### What is required
Only the stretch of the listing below that runs from the line with "Task: Click the" through the line with "Viewport: 816px width, 459px height." is to be printed, exactly and with both ends.

### Given records
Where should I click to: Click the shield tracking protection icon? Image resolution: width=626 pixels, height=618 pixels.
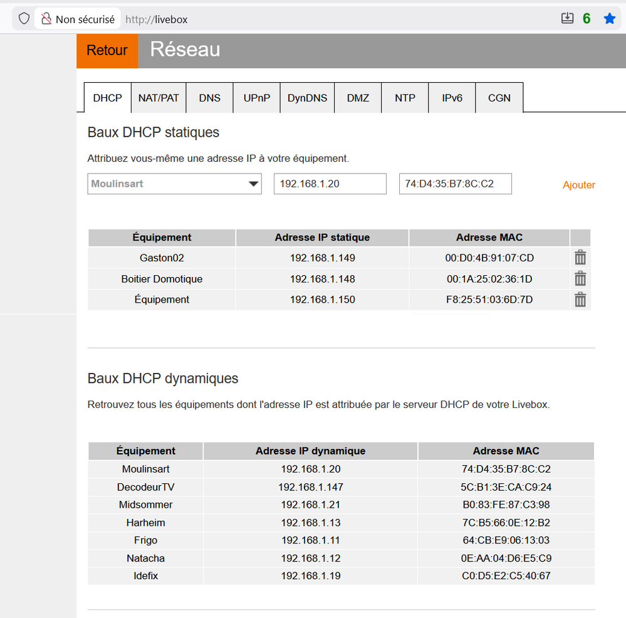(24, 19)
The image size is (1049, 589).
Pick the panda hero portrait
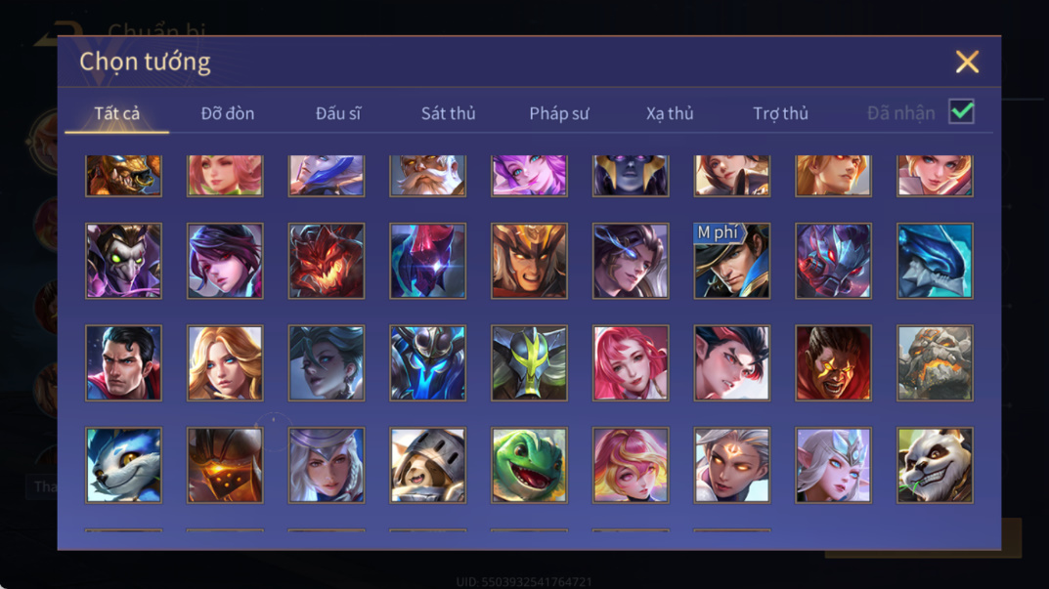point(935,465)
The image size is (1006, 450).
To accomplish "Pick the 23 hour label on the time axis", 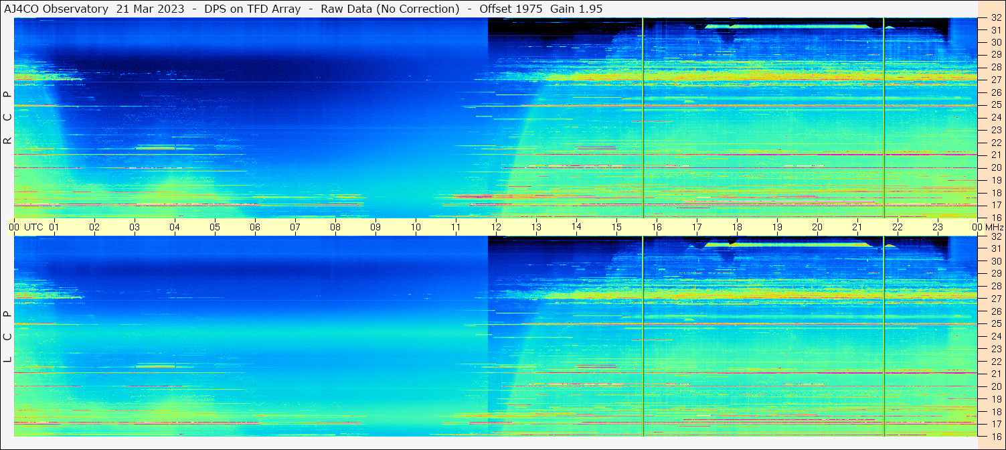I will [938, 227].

...

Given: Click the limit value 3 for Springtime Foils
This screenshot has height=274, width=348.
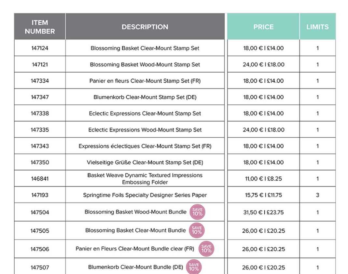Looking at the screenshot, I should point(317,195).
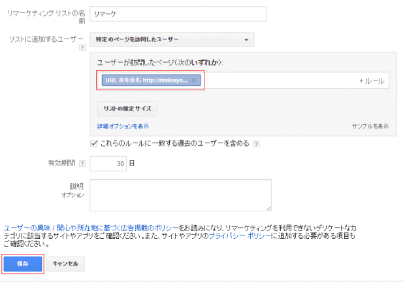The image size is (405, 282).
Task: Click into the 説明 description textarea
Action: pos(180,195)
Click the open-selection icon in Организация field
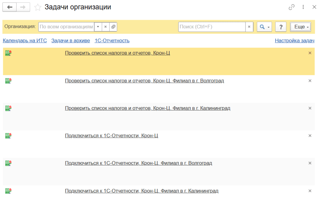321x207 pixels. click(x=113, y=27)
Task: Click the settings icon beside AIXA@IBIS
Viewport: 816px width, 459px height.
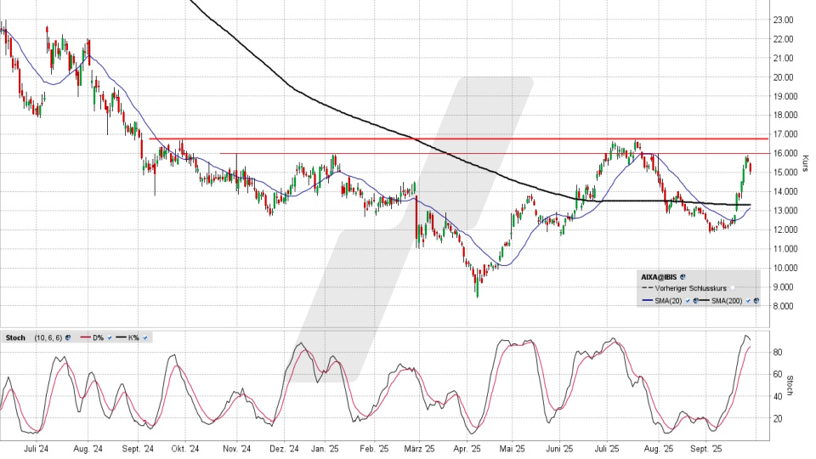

### Written answer
Task: Click the settings icon beside AIXA@IBIS
Viewport: 816px width, 459px height.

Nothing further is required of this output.